Raina on Thursday visited Topa Mastandara village in Poonch to offer condolences to the victim families and broke down as he wiped their tears. Ironically, the government on Monday allegedly prevented former chief minister Mehbooba Mufti from visiting the village to offer her condolences.
On Wednesday, defence minister Rajnath Singh also visited adjoining Rajouri district where he sent a terse reminder to soldiers that their obligation “was not just to defend the nation but also to win the hearts of the people”.
“I have come here to offer condolences. A painful incident happened here when three people lost their lives and others were injured. The entire country stands with the people of this area,” Raina told reporters in the village.
“The culprits who did this wrong will be punished by the law. They will get a very big punishment because the country’s law is bigger than anybody else’s. Nobody is above the law in the country and those who took the law into their own hands, which caused loss in Topa Peer (Mastandara), anybody who did the wrong, wronged big time.”
The BJP leader said he had come to the village amidst their grief to offer condolences and assure them of justice.
The BJP-led government has been trying hard to woo the Gujjars as it seeks to achieve its goal of installing a Hindu chief minister in Jammu and Kashmir.
Though Gujjars have been supportive of some of the army’s actions, the BJP has largely failed so far in cultivating a significant vote-bank among the community, which forms around 8 per cent of Jammu and Kashmir’s population — third after Kashmiris and Dogras.
In the 2014 Assembly elections, Abdul Gani Kohli, a Gujjar, was the only Muslim among the BJP’s 25 winners in the polls, which earned him a ministerial berth.

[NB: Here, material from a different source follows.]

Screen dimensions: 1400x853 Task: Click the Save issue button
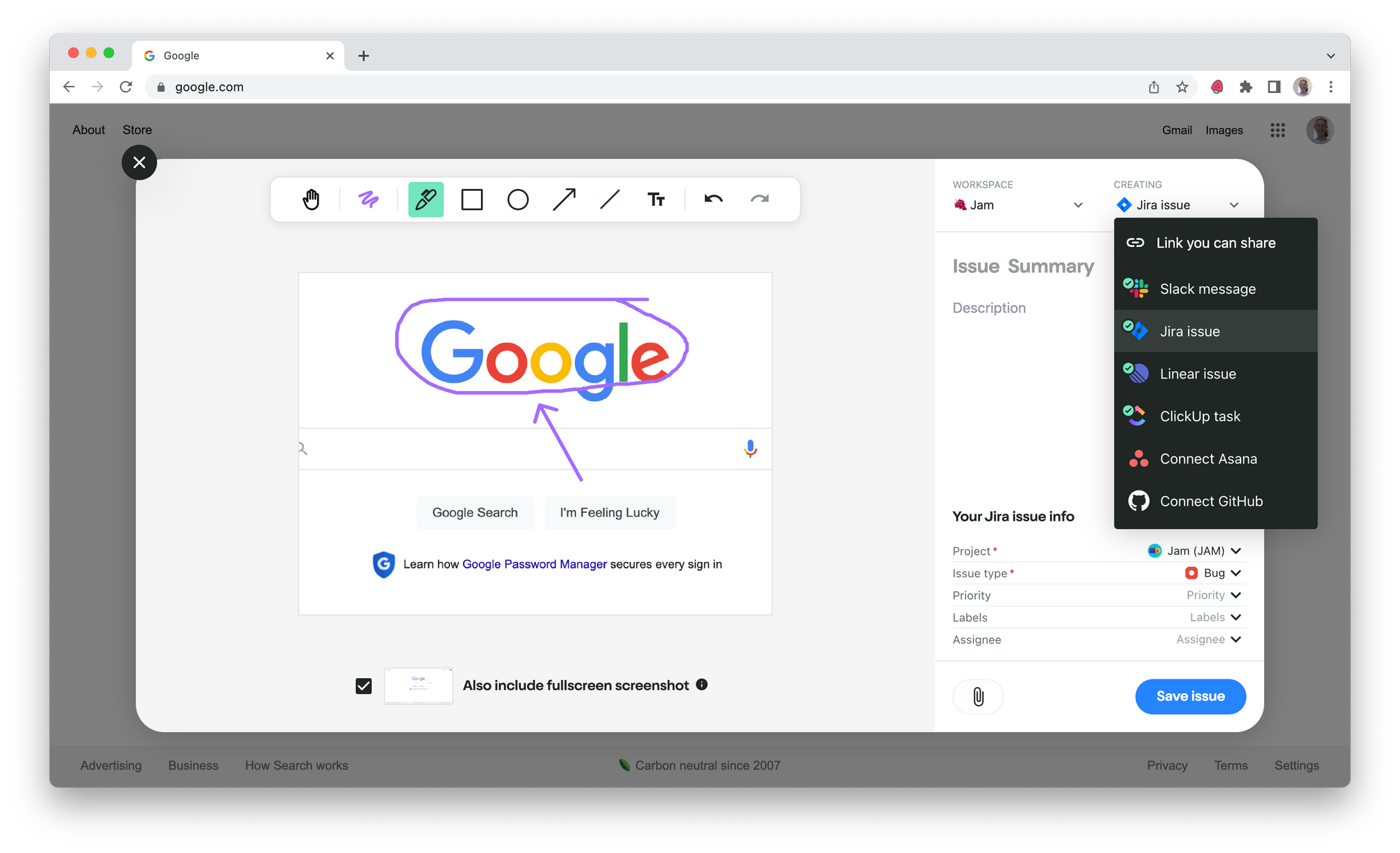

Last year, the Centre nominated Gulam Ali, a Gujjar Muslim, to the Rajya Sabha, which according to the party was the first time that a person from the community in the region had been sent to the Upper House.
Jammu and Kashmir, however, recently faced massive anti-government protests by Gujjars against the Centre’s decision to include Paharis into the Scheduled Tribe community.
Gujjars believe that Paharis, who are the majority Muslims but also include a significant number of Hindus, will encroach on their rights. Many high caste Peers (among Muslims) and Brahmins and Rajputs (among Hindus) are members of the Pahari community — another group that is top on the BJP’s priority in Jammu and Kashmir.
Paharis are the first linguistic group in the country to make it to the ST list.
Gujjars had also fiercely opposed the 2019 scrapping of Jammu and Kashmir’s special status.
The community has been seething with anger against the 2020 alleged custodial death of three Poonch youths in Shopian.
Last month, the Armed Forces Tribunal suspended the life sentence of an army captain — that was awarded by a court martial — in the fake encounter, angering the community.